In the entries below, find the line with "Where should I click to: Toggle" and the line with "The height and"; copy them and every line between them exactly, but not the pictures.

———

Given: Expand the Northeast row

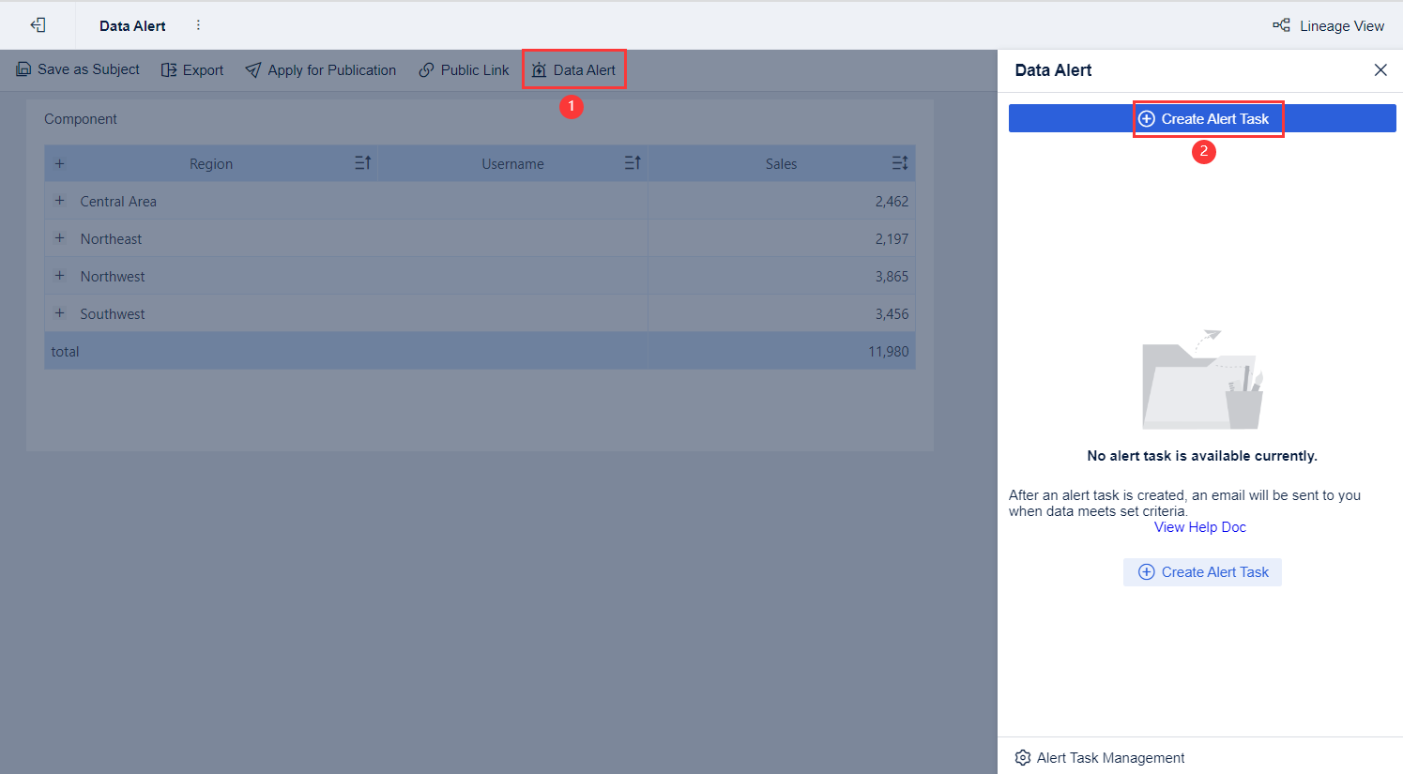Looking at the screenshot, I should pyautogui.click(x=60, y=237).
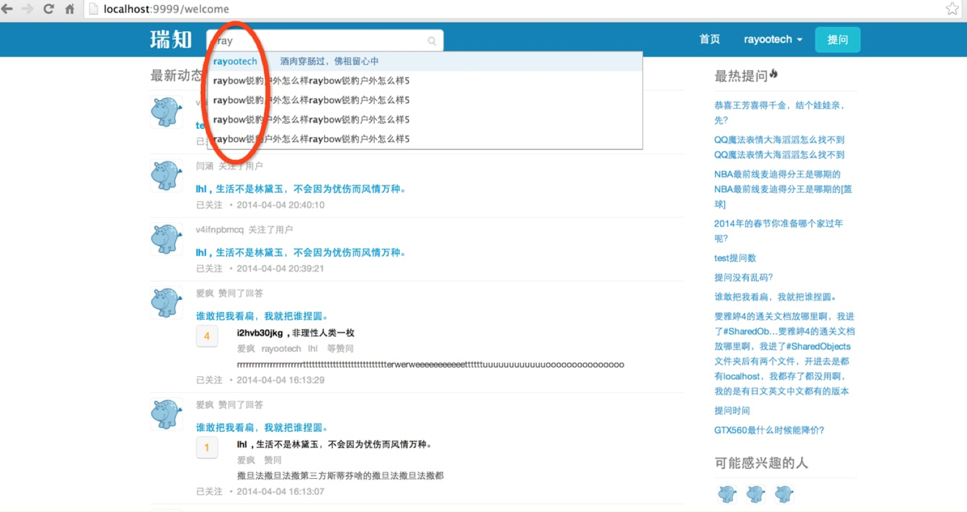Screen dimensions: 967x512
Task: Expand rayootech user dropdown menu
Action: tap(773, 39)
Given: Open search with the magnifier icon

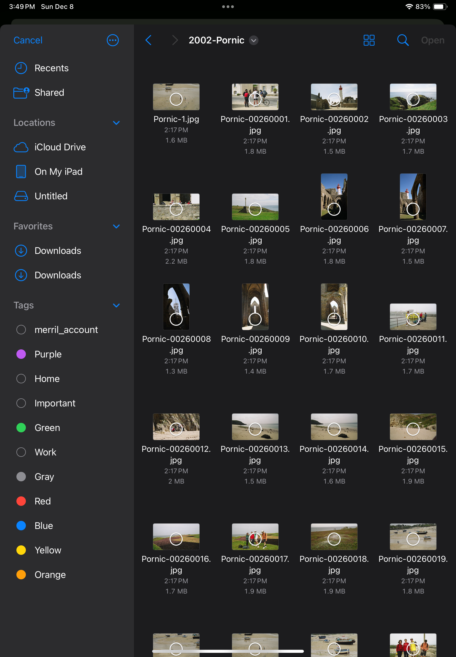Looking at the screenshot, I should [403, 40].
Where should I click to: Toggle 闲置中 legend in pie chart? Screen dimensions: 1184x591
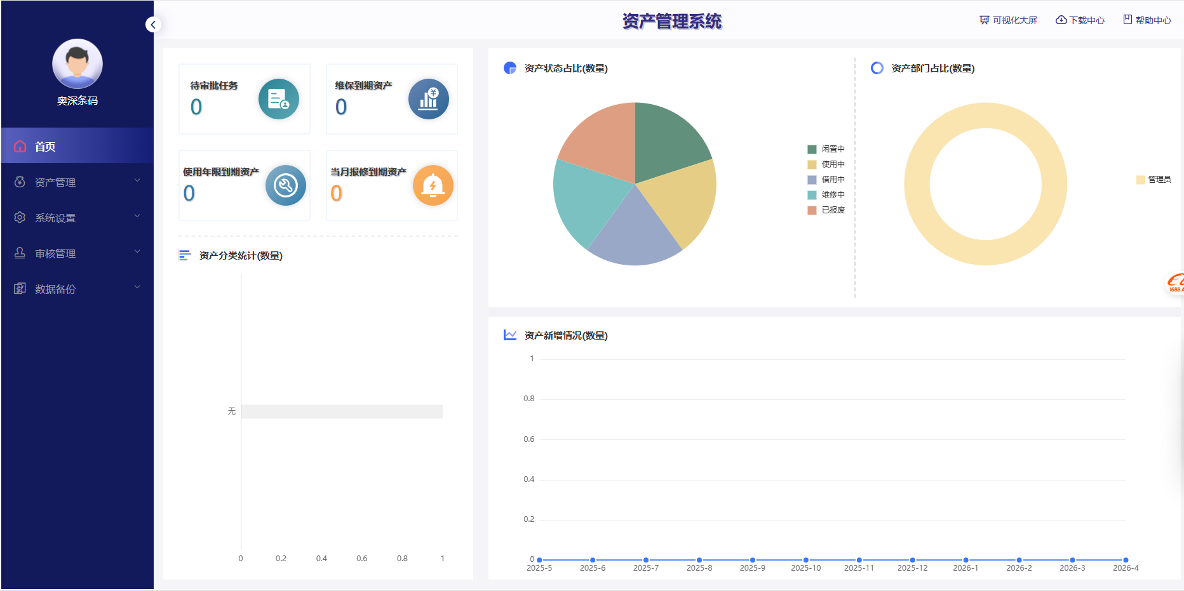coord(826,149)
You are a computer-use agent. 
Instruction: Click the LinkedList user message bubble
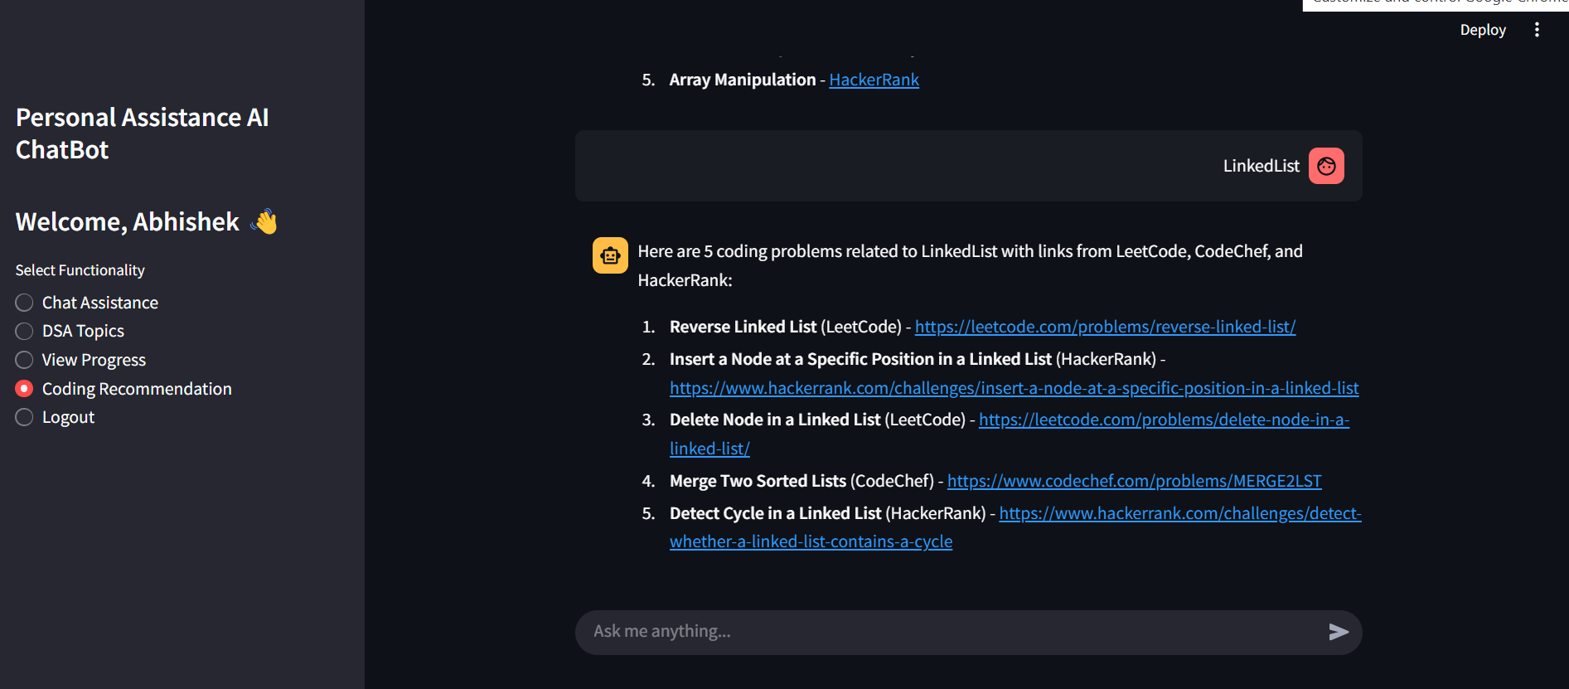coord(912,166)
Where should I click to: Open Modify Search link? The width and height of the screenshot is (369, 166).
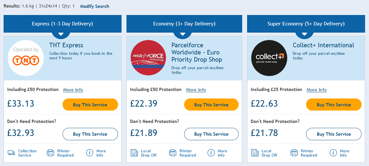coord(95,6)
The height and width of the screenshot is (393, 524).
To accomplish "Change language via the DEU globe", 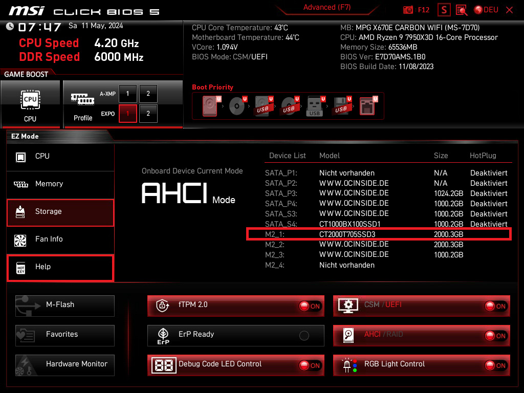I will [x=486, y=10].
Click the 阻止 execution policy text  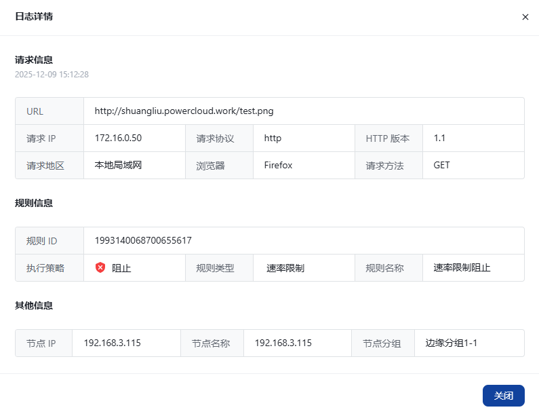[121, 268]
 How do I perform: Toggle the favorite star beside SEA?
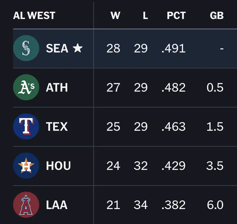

———

→ Solution:
Where should I click to: Toggle 闲置中 legend in pie chart? Screen dimensions: 1184x591
coord(826,149)
You are a computer-use agent. 
Instruction: Click the LinkedList user message bubble
coord(912,166)
Where should I click to: Open Modify Search link? The width and height of the screenshot is (369, 166).
coord(95,6)
The height and width of the screenshot is (393, 524).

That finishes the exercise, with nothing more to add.